Attachment is a complex process that takes time, especially for foster children who may have experienced attachment disruptions in the past. Be patient and supportive as the child navigates their feelings and develops a sense of belonging within your family. Understand that attachment may not happen overnight, but with time and consistent care, strong bonds can form. Our sons call us by our names...Not Mom and Dad. Our oldest adopted son informed said, "I want you to know that I may never tell you I love you back." about two weeks after they moved in with us. He finally wrote it in a Christmas card five years later. "Mom, I know I don't say it enough, but I love you." I cried...

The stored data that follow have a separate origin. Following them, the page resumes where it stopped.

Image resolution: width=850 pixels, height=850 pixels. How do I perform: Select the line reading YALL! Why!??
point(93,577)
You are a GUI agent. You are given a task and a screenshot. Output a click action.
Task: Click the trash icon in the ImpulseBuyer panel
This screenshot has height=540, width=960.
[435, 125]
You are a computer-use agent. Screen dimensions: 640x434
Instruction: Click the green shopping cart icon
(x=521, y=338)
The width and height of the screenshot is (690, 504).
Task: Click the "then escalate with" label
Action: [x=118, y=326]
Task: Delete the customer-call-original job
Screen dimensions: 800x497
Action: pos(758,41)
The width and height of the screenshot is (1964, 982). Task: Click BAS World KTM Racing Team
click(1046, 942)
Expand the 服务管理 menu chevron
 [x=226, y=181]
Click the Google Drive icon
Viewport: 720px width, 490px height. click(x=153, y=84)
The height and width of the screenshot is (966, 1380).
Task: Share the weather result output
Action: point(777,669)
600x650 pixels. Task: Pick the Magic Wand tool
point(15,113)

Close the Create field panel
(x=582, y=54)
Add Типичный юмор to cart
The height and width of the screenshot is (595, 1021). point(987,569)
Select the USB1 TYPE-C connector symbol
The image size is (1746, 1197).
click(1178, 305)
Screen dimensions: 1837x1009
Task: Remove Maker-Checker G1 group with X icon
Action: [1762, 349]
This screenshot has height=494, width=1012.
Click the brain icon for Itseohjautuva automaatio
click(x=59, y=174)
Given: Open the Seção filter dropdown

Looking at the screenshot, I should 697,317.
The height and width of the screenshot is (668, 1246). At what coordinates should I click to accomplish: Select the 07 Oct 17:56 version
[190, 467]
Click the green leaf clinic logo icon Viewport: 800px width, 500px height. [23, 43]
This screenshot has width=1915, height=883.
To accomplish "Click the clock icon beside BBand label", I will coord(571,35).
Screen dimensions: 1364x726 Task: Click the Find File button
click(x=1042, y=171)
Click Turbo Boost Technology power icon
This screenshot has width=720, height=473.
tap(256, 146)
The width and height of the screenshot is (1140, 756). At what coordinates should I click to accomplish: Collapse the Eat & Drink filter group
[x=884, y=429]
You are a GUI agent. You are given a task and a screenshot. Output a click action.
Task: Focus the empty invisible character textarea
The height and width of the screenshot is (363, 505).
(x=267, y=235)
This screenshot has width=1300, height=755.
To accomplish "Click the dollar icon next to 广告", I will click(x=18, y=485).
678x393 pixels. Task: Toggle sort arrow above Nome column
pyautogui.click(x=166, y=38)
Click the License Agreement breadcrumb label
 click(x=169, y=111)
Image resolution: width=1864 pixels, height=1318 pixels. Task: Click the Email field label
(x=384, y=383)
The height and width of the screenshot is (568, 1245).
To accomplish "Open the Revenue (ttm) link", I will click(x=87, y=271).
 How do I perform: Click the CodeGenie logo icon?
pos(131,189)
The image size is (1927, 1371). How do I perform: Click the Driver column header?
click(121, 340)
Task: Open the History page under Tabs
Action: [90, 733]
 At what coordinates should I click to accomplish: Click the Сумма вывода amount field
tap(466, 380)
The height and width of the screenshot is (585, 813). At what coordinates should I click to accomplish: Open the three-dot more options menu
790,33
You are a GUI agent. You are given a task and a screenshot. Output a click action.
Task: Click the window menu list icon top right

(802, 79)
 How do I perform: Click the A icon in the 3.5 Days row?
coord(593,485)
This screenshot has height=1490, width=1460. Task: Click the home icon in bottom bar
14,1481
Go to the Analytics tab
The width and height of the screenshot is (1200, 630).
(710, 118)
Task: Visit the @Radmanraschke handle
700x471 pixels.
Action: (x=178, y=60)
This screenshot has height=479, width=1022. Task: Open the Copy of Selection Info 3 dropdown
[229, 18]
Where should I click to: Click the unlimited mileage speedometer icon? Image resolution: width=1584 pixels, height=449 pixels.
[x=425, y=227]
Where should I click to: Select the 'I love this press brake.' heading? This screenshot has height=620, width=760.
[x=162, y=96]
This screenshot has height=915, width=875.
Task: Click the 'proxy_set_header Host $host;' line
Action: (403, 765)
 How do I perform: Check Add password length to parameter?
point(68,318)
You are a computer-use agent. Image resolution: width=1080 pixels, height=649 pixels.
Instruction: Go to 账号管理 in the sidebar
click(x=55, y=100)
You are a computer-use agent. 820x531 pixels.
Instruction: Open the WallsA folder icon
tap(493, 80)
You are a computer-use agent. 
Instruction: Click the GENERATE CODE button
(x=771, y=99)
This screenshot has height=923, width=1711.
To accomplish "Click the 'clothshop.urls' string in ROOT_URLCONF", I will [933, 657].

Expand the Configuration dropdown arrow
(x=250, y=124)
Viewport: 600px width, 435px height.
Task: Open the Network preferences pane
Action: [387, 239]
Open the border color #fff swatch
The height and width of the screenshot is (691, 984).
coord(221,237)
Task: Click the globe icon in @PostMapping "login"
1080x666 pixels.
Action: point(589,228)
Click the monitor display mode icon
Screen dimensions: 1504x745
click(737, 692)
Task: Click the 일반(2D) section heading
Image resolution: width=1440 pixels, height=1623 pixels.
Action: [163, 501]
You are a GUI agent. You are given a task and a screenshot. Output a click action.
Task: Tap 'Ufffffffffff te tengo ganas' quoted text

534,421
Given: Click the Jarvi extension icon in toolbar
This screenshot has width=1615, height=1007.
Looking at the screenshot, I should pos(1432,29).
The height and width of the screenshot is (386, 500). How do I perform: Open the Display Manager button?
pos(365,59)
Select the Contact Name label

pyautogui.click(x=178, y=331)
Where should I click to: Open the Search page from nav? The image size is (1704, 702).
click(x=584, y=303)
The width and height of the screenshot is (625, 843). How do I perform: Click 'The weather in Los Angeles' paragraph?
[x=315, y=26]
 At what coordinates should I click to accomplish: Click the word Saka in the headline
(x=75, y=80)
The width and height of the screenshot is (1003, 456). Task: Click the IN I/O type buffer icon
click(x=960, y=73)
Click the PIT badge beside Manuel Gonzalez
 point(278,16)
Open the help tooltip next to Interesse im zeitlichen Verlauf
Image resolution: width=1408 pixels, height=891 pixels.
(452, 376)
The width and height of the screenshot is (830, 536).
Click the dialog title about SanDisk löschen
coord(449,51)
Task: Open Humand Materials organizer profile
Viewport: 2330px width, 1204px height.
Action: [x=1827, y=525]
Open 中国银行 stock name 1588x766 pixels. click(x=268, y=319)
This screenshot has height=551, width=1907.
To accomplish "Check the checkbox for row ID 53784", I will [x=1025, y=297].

Trauma-informed parenting is an essential aspect of foster parenting. Educate yourself about trauma and its effects on a child's development and behavior. Create a trauma-informed environment that emphasizes safety, predictability, and positive coping mechanisms. Avoid punitive measures and instead focus on nurturing resilience and emotional growth. I realize this is a hard one. You may have raised some very successful bio children with other parenting techniques, and they are successful adults today. The parenting techniques probably will have to 100 % changed to match your new children's trauma effect. Get lots of advice and don't give up being the nurturing teaching parent. Set boundaries with respect and love. Schedule time with the family to communicate feelings and build their character. Let them know the good character you see in them. Help them to express feelings and emotional attitudes and teach them how to trust you when they want to 'vomit all of their feelings on you' when they are upset. Take the moment when they are calm to teach them how to handle emotions. Do you know how to handle emotions all of the time. I recommend you read, "The Insightful Parent" By Dr. Amanda Corbin. Some reviews: "This book is a wealth of knowledge to All parents!!" - Kim Squires" There are only three parenting books I hold in high enough regard to recommend. This is one of them." - Jessica V."
This is a wonderful book hitting upon some of the most crucial elements necessary to being the best parent that we can be." - Amazon Customer Just like children, we all need to be cared for.
Our ability to care for others and our children is directly related to how well we know ourselves. This is a book for parents: old parents, new parents, expecting parents, and surrogate parents. Take a journey of self-discovery to find the insights that will bring wisdom and wholeness, and in turn provide a healthier environment to raise our children." Wonderful book for every parent to read!!!! I would give it 6 stars if I could!!" - Amazon Customer" The journey of reflection that this book takes the reader on is one of discovery, hope, practice, and healing." - K. Wiezycki
Foster parenting is a unique and rewarding journey that requires compassion, patience, and understanding. By recognizing the unique needs and circumstances of foster children, and tailoring your approach accordingly, you can provide them with the love and stability they need to thrive. Embrace the challenges and joys of foster parenting, knowing that your efforts can have a profound and positive impact on the lives of these resilient and deserving children.
You will know that you are called, with the specific giftings to help these children SHINE.
Remember, you are not alone on this journey, and there are support systems available to guide you through the ups and downs of foster parenting.